Gary Medrow, 68, has periodically surfaced in News of the Weird since 1991 for his unique behavior of using a false identity to persuade Milwaukee-area strangers over the phone to lift other strangers off the ground - behavior for which he has occasionally been jailed and ordered to psychiatric care. After a recent period of calm, Medrow slipped in November and was charged with impersonating a photojournalist to convince two Cedarburg (Wis.) High School students to hoist each other on their shoulders (and four similar incidents were under investigation). At an earlier hearing, Medrow said that his "addiction" helps him to relieve tension and anxiety.
Floyd Johnson pleaded guilty to attempted murder in an odd scene in a New York City courtroom in November. Johnson has only one leg, and had been charged with stabbing a fellow homeless shelter resident who has no legs. Johnson's public-defender lawyer (who caught the case at random) has only one leg, also. Johnson said he was taking the plea in part because of excruciating leg pain - in the leg he doesn't have ("phantom leg" syndrome), and Johnson's lawyer said he suffers from the same thing. (The lawyer subsequently filed to withdraw the guilty plea because the pain had clouded his client's judgment.)
Amber Roberts, 30, a resident of the unit for the criminally insane at Eastern State Hospital in Spokane, Wash., informed officials in November that "I (just now) murdered someone, but you're going to have to find him." As staff members searched the facility, Roberts offered to help by shouting "hot," "cold," "you're getting warmer," and so forth. Roberts yelled "Hot!" as they closed in on the room containing the body of a 56-year-old patient that Roberts then admitted strangling. (However, a few days later in court, she pleaded not guilty.)
Tunisia's Ministry for Women and Family Affairs demanded in October that the government prosecute the publisher of the children's magazine Qaws Quzah ("Rainbow"), aimed at ages 5 to 15, for an article in the then-current issue on how to construct a gasoline bomb (aka the "Molotov cocktail" in America).
Notwithstanding its nuclear submarines, ballistic missiles and spy satellites.

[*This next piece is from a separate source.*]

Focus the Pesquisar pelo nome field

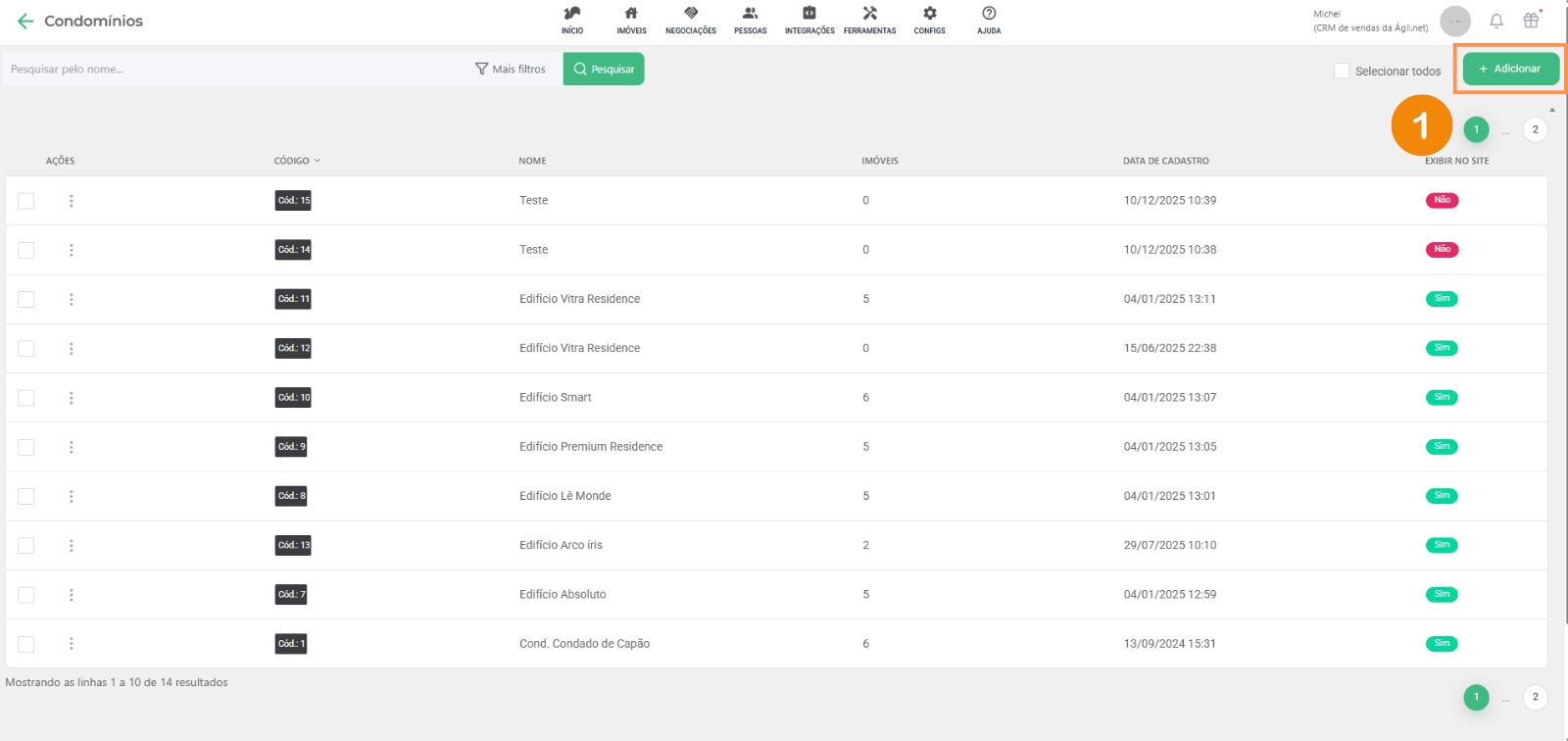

France maintains Europe's last "squadron" of military carrier pigeons. Legislator Jean-Pierre Decool lauds the pigeons and campaigns for their upgrade, warning that in the event of war or other catastrophe, the birds would be a valuable messaging network.
Jason Schall, 38, who has retired as a financial planner and now devotes his energy to fishing, had a spectacular week in September when he won a catch-and-release tournament in Charleston, S.C., came within 1 1/2 inches of a world record on another catch, and was notified of recently setting two Nevada state records for largest fish caught. Schall's coup de grace, he told the Charleston Post and Courier, came a few days later when he caught a redfish while sitting on his living room sofa in Daniel Island, S.C., watching a Clemson football game with a pal. He had run a line with bait through a crack in the door, through his yard into the lake behind his home.
Researchers from the University of Texas Medical Branch at Galveston found recently in tests that 10th-grade students who play video games (especially shooting and sports games) regularly score just as high in robotic surgery dexterity as resident doctors. The lead researcher said that surgery simulations (for example, suturing) have built-in unpredictability, for training purposes, but since complex video games are laden with unpredictability, players logging at least two hours a day with the joystick in fact may even slightly outperform the residents.